Recorded data ::
......

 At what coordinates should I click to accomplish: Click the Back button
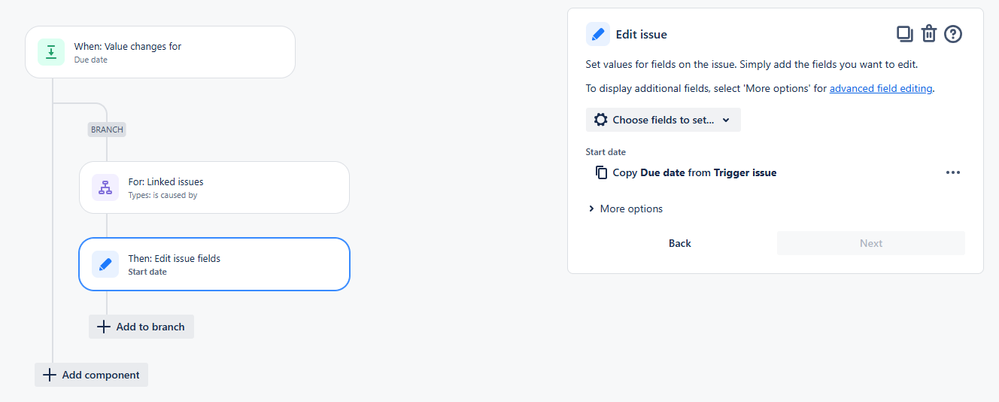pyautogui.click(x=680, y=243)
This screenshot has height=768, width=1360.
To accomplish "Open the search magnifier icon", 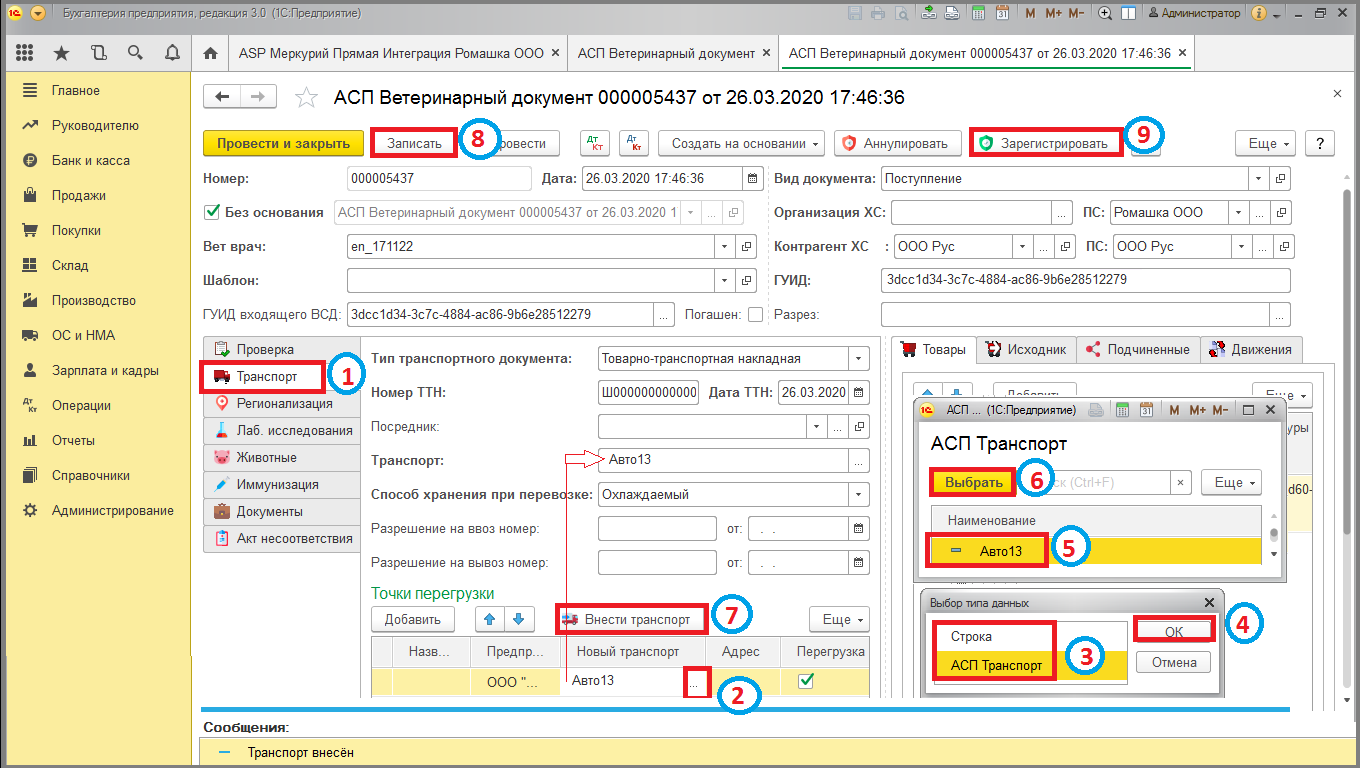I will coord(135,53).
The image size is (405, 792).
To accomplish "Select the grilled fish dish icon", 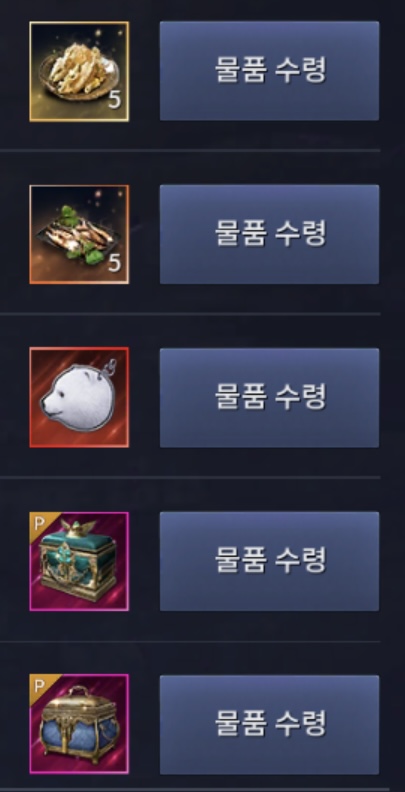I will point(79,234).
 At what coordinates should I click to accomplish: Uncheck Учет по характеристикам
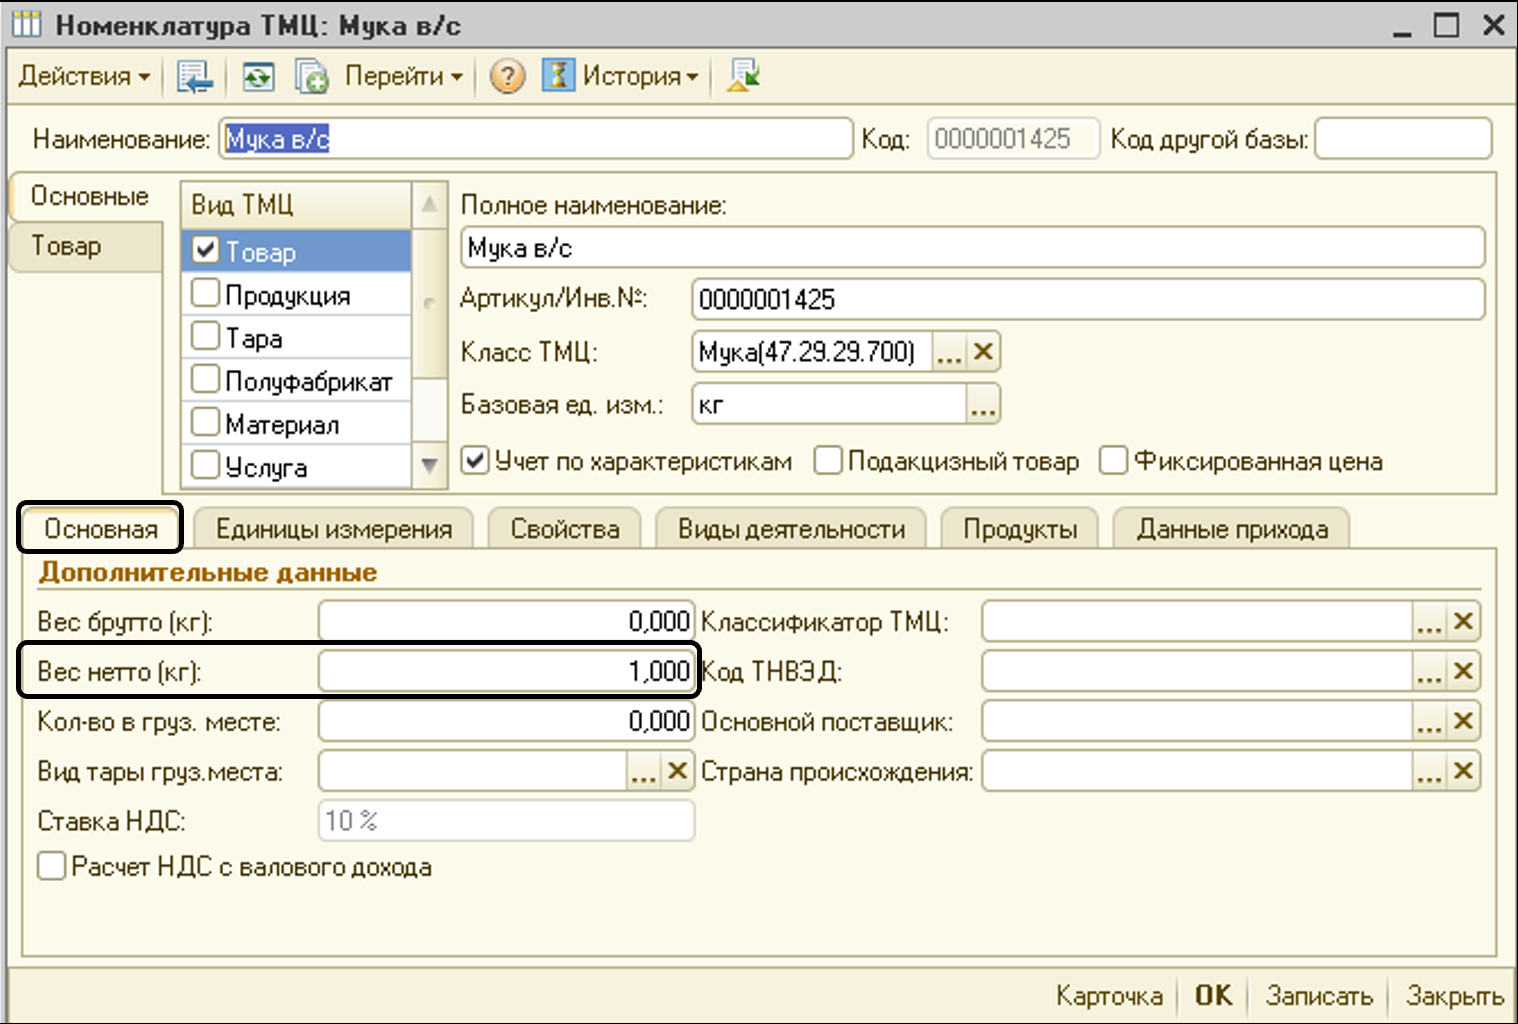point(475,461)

......

Make an exact copy of only those lines that run from the line with "At what coordinates should I click to accomplish: Uncheck" through the end of the records, excluding pictures.

Written reply ::
 At what coordinates should I click to accomplish: Uncheck Учет по характеристикам
point(475,461)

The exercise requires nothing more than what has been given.